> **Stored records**
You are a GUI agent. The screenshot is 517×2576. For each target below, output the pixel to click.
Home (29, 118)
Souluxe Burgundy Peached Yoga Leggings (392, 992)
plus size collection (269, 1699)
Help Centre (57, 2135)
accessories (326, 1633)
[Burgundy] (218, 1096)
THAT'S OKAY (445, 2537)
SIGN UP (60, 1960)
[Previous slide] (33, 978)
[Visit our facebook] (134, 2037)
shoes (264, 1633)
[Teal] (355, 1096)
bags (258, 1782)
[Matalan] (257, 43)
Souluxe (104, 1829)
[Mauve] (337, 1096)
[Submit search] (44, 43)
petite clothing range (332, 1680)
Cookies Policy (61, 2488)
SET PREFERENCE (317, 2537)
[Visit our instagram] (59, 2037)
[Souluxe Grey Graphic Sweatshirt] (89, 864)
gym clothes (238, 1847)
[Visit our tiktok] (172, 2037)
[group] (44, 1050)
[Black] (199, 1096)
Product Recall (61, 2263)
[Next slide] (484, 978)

> **Problem requirements**
Please print all the data again exactly as given.

> **The answer**
You are a GUI agent. The screenshot is 517×2576. For each target below, output the pixel to click.
Home (29, 118)
Souluxe Burgundy Peached Yoga Leggings (392, 992)
plus size collection (269, 1699)
Help Centre (57, 2135)
accessories (326, 1633)
[Burgundy] (218, 1096)
THAT'S OKAY (445, 2537)
SIGN UP (60, 1960)
[Previous slide] (33, 978)
[Visit our facebook] (134, 2037)
shoes (264, 1633)
[Teal] (355, 1096)
bags (258, 1782)
[Matalan] (257, 43)
Souluxe (104, 1829)
[Mauve] (337, 1096)
[Submit search] (44, 43)
petite clothing range (332, 1680)
Cookies Policy (61, 2488)
SET PREFERENCE (317, 2537)
[Visit our instagram] (59, 2037)
[Souluxe Grey Graphic Sweatshirt] (89, 864)
gym clothes (238, 1847)
[Visit our tiktok] (172, 2037)
[group] (44, 1050)
[Black] (199, 1096)
Product Recall (61, 2263)
[Next slide] (484, 978)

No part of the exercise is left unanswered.